Posting a lot of links this week.
I sold my car, which put me in a mood to reflect on status symbols and personal values. This article reflects some of my feelings, and gives an interesting demographic context.
We also got development boards for The Public Radio, and my DMLS partners finished the first functional prototype of my titanium seatmast topper.
- Wu-Tang is selling an album on Paddle8. In case you missed it, this is an LP of which there's only one copy; Wu is trying to treat music more like fine art.
- A good article on how the economics of solar energy could change in the coming decades.
- Some guys are climbing the Dawn Wall of El Cap without ropes.
- "Of America’s 100 top-paid CEOs, 29 worked schemes that enabled them to collect more in compensation than their corporations paid in income taxes."
- 23andMe inked a big, important deal with Genentech.
- CES 2015: The year of fields that are "waiting for the thing that will take it to the next level."
- Apparently last year Amazon decided to cancel the payments processing service that Kickstarter has used for years. So Kickstarter just switched over to Stripe, which makes a ton of sense. And then here comes this story about how Amazon is trying to woo inventors & makers away from Kickstarter, Grand St., Etsy, and Quirky. Interesting.
- Bunnie Huang wrote a long post about reverse engineering a Mediatek cell phone SoC. It's *really* interesting, and he goes into some depth on the IP implications of being a startup and wanting to use a powerful chip.
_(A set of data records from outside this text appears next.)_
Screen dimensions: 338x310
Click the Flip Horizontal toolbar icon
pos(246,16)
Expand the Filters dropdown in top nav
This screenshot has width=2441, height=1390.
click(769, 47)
- An awesome video of how Brilliant Bicycles' wheels are built. I wondered what a wheel truing machine looked like for a *long* time - it was really cool seeing this one in action.
- Autodesk & Voxel8 are building a 3D printer that can print circuits.
- MICA is an metal 3D printing process that produces *tiny* things. I want to learn more about this.
- Man, flying is *really* bad for the environment.
- A good (old) story on how the NY Flower Market is slowly being pushed out of Manhattan.
- Formlabs changed the way they build support structures in a pretty cool way.
- The New Yorker's 3 under 3 list.
- A good explanation of the history of & prognosis for string theory.
- An analysis of the computers on North Korean intranet.
- Authentise is putting computer vision into FDM printers, allowing you to remotely monitor (and pause) 3D prints from afar.
- Kickstarter's 2014 by the numbers. <- Pretty cool.
- Diversity data for a bunch of police departments around the country, and whether or not that matters.
Stuff that doesn't fit into my dumb/arbitrary categories.
- The Dassault Group makes fighter & commercial jets (Dassault Aviation), 3D design & PLM software (Dassault Systèmes; Solidworks, etc), and wine (Chateau Dassault).
- Mirror galvanometers (galvos) are basically controllable actuated mirrors, and are commonly used to direct lasers. Applications include barcode scanners, laser light shows, and DMLS.
- An interview with the Assistant Commissioner for Strategic Data at the New York City Office of Emergency Management - the guy with the best GIS data in the city.
- Carlos Ghosn is super interesting. The guy is CEO and Chairman of both Renault *and* Nissan, and turned the latter of those around in a totally crazy way.
- Homemade Subway.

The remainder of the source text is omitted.